A main characteristic of the littoral zone of lakes is the increased concentration of organic matter due to autochthonous production (phytoplankton, phytobenthos, macrophytes) and allochthonous inputs of terrestrial origin. Bacteria as the primary users of this organic matter play an important role in its degradation and following conversion into bacterial biomass. The main part of the organic matter present in aquatic ecosystems is found in a polymeric form which cannot be directly absorbed by the cells without previously undergoing enzymatic hydrolisis. For this purpose, bacteria produce specific ectoenzymes and their activity is an indicator of the quality of the substrates undergoing hydrolization. The main purpose of this study was to evaluate the microbial degradation of the different substrates in the littoral zone of Lake Constance (water and sediment) and to compare them with the degradation in pelagic waters. In order to interprete the field results, several experiments were carried out in the laboratory. It was followed the production of different ectoenzymes used in the degradation of the main natural substrates found in the lake. This was done by adding each carbon source to lake samples. The sources were living algae, crustacean zooplankton, and detritus of macrophytes, algae, tree leaves and chitin. Living algae enriched the medium with small carbohydrates released by the cells, while crustacean zooplankton, due to algal grazing, contributed larger carbohydrates of algal origin, and chitin from their exoeskeleton. Microbial communities (bacteria and protozoa) growing on vegetal detritus exhibited a successional composition and a succession of ectoenzymatic activities. First, there was a hydrolisis of small molecules and nonstructural carbohydrates (starch) which was followed by the hydrolisis of structural polysaccharides (cellulose and hemicellulose). This process ocurred more rapidly in the case of the autochtonous substrates (algae and macrophytes) than in allochtonous substrates (leaves).

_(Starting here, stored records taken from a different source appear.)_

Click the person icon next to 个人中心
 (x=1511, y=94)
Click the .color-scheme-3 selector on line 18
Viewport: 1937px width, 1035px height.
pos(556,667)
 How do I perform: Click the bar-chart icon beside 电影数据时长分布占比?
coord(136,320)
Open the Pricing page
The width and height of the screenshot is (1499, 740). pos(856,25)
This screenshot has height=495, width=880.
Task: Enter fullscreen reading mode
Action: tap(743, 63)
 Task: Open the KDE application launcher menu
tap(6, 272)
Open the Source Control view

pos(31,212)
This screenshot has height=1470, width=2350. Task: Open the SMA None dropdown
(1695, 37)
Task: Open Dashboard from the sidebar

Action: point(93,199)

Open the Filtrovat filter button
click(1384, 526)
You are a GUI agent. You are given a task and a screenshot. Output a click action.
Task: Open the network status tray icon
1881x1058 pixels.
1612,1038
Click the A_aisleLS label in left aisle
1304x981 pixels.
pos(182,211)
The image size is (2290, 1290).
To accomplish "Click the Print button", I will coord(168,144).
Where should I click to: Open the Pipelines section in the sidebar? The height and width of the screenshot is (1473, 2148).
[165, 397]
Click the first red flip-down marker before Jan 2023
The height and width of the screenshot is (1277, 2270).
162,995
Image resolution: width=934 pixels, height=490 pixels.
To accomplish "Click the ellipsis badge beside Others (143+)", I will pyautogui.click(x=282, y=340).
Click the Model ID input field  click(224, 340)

Higher temperatures and the presence of protozooans in the samples caused an increase in the speed of the succession. Bacterioplankton was present in similar concentrations in both the epilimnion of the pelagic and the littoral waters of the lake. However, the bacteria of the latter exhibited increased activities and production. Bacterial activities in the littoral water also showed a higher range, due to the frequent resuspension of the sediment caused by strong winds. The mixing caused by storms helped to decrease the high heterogenity found in the littoral sediments. The microbial communities present in these sediments showed higher rates of polysaccharide hydrolysis during the period of senescence of macrophytes and higher plants. The annual mean of ectoenzymatic activities were between one and two orders of magnitude higher than those found in the water, however the specific activities (activity per cell) were much lower in the sediment. The microbial communities living in the littoral zone of Lake Constance showed higher activities of hydrolysis of polymeric substrates, presumably due to the higher input of organic matter in this zone.